Special Ops Command Tells Industry: Invest More Money in R&D

By Eric Beidel
A change in spending priorities at the U.S. Special Operations Command may alter the traditional customer-contractor relationship, a senior official said last week. As more money flows into personnel and procurement accounts, less funding will be available for research and development. The upshot is that SOCOM will increasingly be seeking off-the-shelf equipment and will partner with companies that are interested in investing their own money in new technology.
Of particular interest to SOCOM is advanced communications technology and sensors — specifically small, portable devices that don't weigh troops down. The command's communications division has begun work on a series of cooperative research-and-development agreements that allow the government to give industry access to people, facilities and test ranges — pretty much anything but cash.
“We’ve got as much money as we need ... but we’ve been spending a lot more money buying stuff and a lot less money investing in [research and development]," said SOCOM Communications Systems Deputy Director Anthony “Tony” Davis at a conference hosted by the Northern Virginia chapter of the Armed Forces Communications and Electronics Association.

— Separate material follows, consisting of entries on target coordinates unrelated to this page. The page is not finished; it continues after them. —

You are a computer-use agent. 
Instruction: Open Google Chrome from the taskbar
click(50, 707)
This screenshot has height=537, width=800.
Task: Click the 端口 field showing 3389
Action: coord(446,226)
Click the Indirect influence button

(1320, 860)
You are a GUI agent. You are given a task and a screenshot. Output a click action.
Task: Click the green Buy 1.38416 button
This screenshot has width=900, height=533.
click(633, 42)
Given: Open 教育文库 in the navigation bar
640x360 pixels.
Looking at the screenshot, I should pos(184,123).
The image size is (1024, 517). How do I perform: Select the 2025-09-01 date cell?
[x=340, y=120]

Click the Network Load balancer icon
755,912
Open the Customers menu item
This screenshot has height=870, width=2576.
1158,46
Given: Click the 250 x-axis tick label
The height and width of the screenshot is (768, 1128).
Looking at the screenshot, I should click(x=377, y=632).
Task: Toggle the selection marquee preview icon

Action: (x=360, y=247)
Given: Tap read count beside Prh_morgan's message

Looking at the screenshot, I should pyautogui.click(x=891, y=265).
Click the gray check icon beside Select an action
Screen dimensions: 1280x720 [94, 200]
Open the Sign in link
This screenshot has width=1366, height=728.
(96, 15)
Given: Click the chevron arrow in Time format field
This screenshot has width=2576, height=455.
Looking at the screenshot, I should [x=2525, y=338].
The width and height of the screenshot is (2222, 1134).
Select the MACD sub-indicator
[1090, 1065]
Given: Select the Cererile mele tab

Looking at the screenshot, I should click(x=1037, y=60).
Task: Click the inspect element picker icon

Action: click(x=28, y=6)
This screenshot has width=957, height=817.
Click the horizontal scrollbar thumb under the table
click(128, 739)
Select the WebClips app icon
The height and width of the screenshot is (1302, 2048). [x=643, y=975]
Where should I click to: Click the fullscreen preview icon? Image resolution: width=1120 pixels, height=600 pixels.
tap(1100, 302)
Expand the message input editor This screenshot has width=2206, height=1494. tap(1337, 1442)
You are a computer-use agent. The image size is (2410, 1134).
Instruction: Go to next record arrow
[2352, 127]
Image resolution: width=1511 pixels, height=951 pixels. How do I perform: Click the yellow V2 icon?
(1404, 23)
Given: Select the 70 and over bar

The communications division recently began a project to develop handheld blue-force tracking devices, for example. “We’re looking for industry to help us do more of that, especially with sensors,” Davis said. “We’ve got missions in triple-canopy jungles and mountains and caves. There are a lot of places where we have a lot of difficulty getting signal to our friendly force tracking devices.”
SOCOM wants to deliver situational awareness to all troops in the field, Davis explained. That means giving each individual access to full-motion video, with the least amount of equipment possible.
“We’re talking with companies to develop radios / censors / video receivers / blue-force tracking - whatever other capabilities we can put into those devices,” Davis said.
Industry leaders listening to that pitch wondered if SOCOM’s required security levels on tactical communication devices would limit what the private sector could do. Most special operations communication tools demand the highest level of encryption, Type 1. This hinders efforts to acquire products, Davis acknowledged, but there are ongoing discussions to find out where a lower-level or commercial-grade encryption could be used without too much risk.
“Obviously, we like our data as secure as we can make it,” he said, “but in some cases we’re willing to trade off some of that security for operational flexibility.”